Comment Re:Seems reasonable (Score 1) 505
If 99% of the people are idiots and 1% of them ask a question you cannot immediately answer; congratulations: you just got 1% smarter and 1% is a HUGE gain in any endeavour worth earnestly chasing.
That sounds very good until you have to deal with that 99% who are trying to discredit you and ruin your career. You should read to get a little taste for the kind of "questions" you usually get: http://www.conservapedia.com/Conservapedia:Lenski_dialog The whole question is a little bit mute anyway as a mechanism for dealing with this, any many other problems, is already used: replication of results. Published results are generally not widely accepted until they can be replicated in a different lab.

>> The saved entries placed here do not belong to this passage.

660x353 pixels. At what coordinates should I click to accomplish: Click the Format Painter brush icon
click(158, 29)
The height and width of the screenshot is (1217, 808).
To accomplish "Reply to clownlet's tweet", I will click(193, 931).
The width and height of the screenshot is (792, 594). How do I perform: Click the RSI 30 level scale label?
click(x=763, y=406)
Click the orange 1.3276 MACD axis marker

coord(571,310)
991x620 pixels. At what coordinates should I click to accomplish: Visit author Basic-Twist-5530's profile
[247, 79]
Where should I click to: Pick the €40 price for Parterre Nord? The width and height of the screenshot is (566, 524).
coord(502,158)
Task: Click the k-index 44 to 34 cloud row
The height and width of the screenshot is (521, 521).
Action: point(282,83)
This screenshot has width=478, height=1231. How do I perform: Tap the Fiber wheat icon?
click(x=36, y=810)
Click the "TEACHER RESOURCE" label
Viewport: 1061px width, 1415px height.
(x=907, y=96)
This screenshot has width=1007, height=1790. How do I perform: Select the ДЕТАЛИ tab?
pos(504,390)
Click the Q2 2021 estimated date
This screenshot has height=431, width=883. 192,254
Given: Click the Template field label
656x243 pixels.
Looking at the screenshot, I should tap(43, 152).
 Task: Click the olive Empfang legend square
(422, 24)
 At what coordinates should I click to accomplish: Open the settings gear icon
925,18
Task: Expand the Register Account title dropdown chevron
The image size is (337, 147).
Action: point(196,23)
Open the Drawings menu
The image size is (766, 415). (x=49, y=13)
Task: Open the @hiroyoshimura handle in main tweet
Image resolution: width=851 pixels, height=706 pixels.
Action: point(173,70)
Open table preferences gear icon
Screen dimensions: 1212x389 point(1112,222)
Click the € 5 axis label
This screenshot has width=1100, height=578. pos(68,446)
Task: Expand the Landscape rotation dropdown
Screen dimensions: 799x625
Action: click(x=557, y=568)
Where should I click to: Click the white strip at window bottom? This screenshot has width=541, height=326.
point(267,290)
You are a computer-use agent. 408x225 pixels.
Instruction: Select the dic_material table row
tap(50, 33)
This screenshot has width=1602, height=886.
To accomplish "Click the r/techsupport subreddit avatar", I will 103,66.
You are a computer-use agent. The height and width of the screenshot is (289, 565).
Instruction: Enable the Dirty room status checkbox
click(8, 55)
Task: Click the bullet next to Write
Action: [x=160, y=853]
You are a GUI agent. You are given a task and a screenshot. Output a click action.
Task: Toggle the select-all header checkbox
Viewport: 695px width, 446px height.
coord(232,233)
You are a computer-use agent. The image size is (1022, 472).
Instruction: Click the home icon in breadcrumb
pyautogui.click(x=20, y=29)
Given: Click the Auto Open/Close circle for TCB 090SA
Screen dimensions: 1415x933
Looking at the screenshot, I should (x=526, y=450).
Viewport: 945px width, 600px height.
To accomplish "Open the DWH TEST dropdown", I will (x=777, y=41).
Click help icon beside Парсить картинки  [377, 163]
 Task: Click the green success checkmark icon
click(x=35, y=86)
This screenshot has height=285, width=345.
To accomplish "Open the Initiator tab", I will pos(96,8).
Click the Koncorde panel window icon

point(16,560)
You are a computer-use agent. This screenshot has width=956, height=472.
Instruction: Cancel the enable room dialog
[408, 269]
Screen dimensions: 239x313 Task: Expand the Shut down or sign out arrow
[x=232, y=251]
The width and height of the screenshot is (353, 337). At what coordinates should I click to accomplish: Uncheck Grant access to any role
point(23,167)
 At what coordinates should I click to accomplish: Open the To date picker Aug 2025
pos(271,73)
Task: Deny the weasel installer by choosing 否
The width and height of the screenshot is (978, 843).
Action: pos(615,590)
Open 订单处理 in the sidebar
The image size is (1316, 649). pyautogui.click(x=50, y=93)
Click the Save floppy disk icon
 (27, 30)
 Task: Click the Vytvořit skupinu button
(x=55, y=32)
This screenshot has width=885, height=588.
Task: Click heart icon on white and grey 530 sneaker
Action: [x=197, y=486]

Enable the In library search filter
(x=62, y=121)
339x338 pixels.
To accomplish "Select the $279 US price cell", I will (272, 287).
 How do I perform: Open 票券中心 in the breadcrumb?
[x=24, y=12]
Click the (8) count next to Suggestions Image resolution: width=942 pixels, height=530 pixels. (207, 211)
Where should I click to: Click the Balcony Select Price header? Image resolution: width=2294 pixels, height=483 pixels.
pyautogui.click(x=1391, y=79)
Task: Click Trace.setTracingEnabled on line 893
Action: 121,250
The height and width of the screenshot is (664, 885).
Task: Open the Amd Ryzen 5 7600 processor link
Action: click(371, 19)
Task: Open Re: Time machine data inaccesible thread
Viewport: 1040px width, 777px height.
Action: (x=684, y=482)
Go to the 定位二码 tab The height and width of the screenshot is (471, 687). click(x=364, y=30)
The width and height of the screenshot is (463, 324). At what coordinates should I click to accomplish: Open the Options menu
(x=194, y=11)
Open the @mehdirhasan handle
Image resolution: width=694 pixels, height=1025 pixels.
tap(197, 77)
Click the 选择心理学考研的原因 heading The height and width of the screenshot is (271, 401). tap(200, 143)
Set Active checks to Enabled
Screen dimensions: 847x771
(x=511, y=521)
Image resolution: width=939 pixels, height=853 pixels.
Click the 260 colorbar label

This overcomes any coding errors, but more importantly, equipment errors, user errors, random chance, and even active data manipulation. I think what most people who are not actively involved in research fail to realize is what an iterative process science is. Early results are often, maybe even usually, error ridden. This can come from bad code or anything else. But as more people work on it and improve it the errors are removed and the final product is something very close to ground truth, and the longer it is discussed the closer it gets to that goal. If you don't believe me I would ask you where you think computers, automobiles, pain killers, vaccines, rockets, cameras, genetically modified mice, and skyscrapers come from. All of those required an incredible detailed, and accurate, knowledge of how the working components function. Science, it works bitches.